Il tuo compito ▸
Scrivi il seguito del brano sul punk, riprendendo subito dopo la sua ultima frase.

Brano di lettura ▸
Quasi 50 anni di controcultura tra caos musica, cinema, letteratura e mercato.


C'era una volta il Punk. Negli anni ‘70 faceva impressione, con quelle spille da balia infilate un po’ ovunque. Quel nichilismo d’assalto. Quella rabbia solo apparentemente antiestetica. Il punk nacque tra Londra e New York sulle macerie della retorica del’68 come risposta delle classi povere a quelli che oggi definiamo radical chic, e cioè i contestatori da salotto bene. Il punk nacque come forma reazionaria contro tutto ciò che era percepito come reazionario, dal capitalismo al conformismo, ma musicalmente, il punk fu un’onda che travolse l’opulenza musicale e contenutistica del rock progressivo. Una mezza dozzina di anni di brani lunghi 12 minuti con interminabili suite avevano fatto scattare il grilletto: riappropriarsi della possibilità di suonare! Un imperativo. Indipendentemente dalla capacità. Un “esproprio proletario” per riportare la musica nelle periferie del pentagramma. Un calcio agli stinchi o ai testicoli dei primi della classe. Meno conservatorio, più libertà di tentare. Più importante il fare del fare bene. In realtà, Johnny Ramone dei Ramones e Mick Jones e Joe Strummer rispettivamente chitarra ritmica e solista dei Clash, non se la cavavano affatto male. E non era scarso neppure Steve Jones dei Sex Pistols, che in carriera vanta collaborazioni con Jhonny Thunders (So Alone), Iggy Pop, David Byrne oltre al super gruppo dei Neurotic Outsiders. Non dei virtuosi in senso stretto ma non era neppure necessario che lo fossero e siano, ma neppure quei chitarristi scolastici come certa stampa si divertì a definirli.

Record forniti ▸
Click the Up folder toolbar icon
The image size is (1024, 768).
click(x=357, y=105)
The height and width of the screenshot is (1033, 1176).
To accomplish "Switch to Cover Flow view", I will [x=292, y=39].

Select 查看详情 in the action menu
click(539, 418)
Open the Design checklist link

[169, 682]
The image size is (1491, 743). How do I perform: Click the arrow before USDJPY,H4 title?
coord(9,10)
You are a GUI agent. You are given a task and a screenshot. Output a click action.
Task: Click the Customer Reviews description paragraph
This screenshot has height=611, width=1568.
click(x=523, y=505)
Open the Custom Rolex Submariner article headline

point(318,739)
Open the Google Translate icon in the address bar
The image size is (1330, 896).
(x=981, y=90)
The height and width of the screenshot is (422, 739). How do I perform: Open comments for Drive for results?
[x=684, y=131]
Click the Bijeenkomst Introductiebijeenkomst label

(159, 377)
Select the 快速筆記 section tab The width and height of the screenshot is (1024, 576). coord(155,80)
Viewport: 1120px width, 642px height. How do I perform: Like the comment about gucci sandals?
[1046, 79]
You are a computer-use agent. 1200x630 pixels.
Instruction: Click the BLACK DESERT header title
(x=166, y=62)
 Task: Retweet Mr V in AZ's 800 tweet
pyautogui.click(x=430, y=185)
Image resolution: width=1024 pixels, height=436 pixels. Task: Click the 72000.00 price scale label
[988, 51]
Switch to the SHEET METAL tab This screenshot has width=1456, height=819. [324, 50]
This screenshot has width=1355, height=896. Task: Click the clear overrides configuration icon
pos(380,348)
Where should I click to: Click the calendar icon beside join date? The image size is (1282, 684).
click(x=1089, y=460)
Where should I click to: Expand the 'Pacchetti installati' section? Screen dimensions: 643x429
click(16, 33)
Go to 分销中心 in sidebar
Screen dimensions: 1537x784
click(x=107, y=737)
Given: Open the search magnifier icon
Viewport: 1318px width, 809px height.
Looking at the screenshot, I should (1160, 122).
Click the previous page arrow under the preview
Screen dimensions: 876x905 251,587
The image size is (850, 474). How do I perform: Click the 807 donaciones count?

Testo prodotto ▸
Una manciata di anni dopo, negli anni ‘80, con la sua capacità di influenzare il rock e il pop, se ne percepì la portata ben oltre gli intenti dei Sex Pistols, Clash, Strangles, Ramones, Heartbreakers, Generation X, Blondies, Boomtown Rats e Police.



Plasmato in qualcosa di poetico e dolente da Jan Curtis coi suoi Joy DIvision, il punk conobbe nuovo impulso nel rock alternativo degli U2, nella carica gothic dei Cult, nei labirinti musicali dei Cure, nel primo album, manifesto neo romantico dei Duran Duran, nel grido ribelle di Billy Idol, nell’eredità dei Big Audio Dynamite, nella presa di coscienza sociale degli Smiths.



Il termine punk con la sua fenomenologia deflagrò penetrando nei linguaggi, tant’è che Bruce Bethke lo combinò con “Cyber” per il titolo di un suo racconto, seppure fu William Gibson a determinarne l’affermazione con Fragments of a Hologram Rose (1977), nel quale conferì forma alla sua estetica dolente, decadente, virtuale e postumana in cui prefigurava, trasfigurandolo, un futuro caotico non troppo dissimile dalla realtà in cui siamo calati. Un processo non dissimile da quello che avviò nel medesimo momento Bruce Sterling con Oceano (Involution Ocean), romanzo dichiaratamente new wave.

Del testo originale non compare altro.